WRITTEN TASK: Reproduce word for word the lines of the records that run from the line containing "Viewport: 1400px width, 855px height." up to and including the final line of the records, and nothing else.

INFORMATION SUPPLIED:
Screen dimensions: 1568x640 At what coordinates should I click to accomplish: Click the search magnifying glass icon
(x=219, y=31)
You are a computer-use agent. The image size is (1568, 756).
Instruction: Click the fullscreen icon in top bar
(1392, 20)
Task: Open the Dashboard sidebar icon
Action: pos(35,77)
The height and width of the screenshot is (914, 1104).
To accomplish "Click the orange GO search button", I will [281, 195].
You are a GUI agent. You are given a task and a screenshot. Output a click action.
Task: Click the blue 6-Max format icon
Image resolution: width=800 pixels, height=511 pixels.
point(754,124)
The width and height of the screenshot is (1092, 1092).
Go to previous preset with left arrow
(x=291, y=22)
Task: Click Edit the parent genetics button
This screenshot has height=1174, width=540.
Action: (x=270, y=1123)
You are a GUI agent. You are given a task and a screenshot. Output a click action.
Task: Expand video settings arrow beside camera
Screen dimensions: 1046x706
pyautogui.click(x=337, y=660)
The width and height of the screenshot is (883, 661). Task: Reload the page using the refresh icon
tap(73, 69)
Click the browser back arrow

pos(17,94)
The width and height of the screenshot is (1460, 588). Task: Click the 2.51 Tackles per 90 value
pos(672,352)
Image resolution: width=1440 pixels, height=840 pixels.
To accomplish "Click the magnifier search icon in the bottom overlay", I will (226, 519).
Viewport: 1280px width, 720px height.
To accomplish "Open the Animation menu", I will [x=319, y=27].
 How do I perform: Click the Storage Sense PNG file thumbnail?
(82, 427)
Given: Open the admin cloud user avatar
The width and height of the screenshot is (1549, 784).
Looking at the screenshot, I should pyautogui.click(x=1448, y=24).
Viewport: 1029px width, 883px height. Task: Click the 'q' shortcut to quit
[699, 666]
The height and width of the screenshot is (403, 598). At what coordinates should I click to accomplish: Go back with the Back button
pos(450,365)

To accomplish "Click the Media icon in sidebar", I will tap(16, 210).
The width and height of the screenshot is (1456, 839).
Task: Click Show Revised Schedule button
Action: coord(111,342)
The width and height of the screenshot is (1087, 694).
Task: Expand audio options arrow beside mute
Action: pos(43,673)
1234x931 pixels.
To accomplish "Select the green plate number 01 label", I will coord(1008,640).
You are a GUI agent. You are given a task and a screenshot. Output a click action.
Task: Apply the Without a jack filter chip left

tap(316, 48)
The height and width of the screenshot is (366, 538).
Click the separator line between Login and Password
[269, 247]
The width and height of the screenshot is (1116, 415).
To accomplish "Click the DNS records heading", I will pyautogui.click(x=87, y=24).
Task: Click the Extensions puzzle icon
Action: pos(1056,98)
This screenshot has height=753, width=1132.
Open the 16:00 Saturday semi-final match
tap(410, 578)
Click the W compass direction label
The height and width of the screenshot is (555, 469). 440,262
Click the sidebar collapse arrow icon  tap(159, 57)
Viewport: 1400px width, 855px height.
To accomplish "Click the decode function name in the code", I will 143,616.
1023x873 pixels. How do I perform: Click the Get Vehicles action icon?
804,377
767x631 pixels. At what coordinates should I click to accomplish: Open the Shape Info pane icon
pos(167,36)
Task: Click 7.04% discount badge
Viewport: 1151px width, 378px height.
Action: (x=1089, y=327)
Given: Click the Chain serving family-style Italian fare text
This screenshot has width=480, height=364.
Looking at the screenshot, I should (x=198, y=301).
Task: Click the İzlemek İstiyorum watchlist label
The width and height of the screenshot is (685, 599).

RESULT OF THE TASK:
Viewport: 1400px width, 855px height.
To accomplish "Click the decode function name in the code", I will 143,616.
1023x873 pixels. How do I perform: Click the Get Vehicles action icon?
804,377
767x631 pixels. At what coordinates should I click to accomplish: Open the Shape Info pane icon
pos(167,36)
Task: Click 7.04% discount badge
Viewport: 1151px width, 378px height.
Action: (x=1089, y=327)
Given: Click the Chain serving family-style Italian fare text
This screenshot has width=480, height=364.
Looking at the screenshot, I should (x=198, y=301).
Task: Click the İzlemek İstiyorum watchlist label
The width and height of the screenshot is (685, 599).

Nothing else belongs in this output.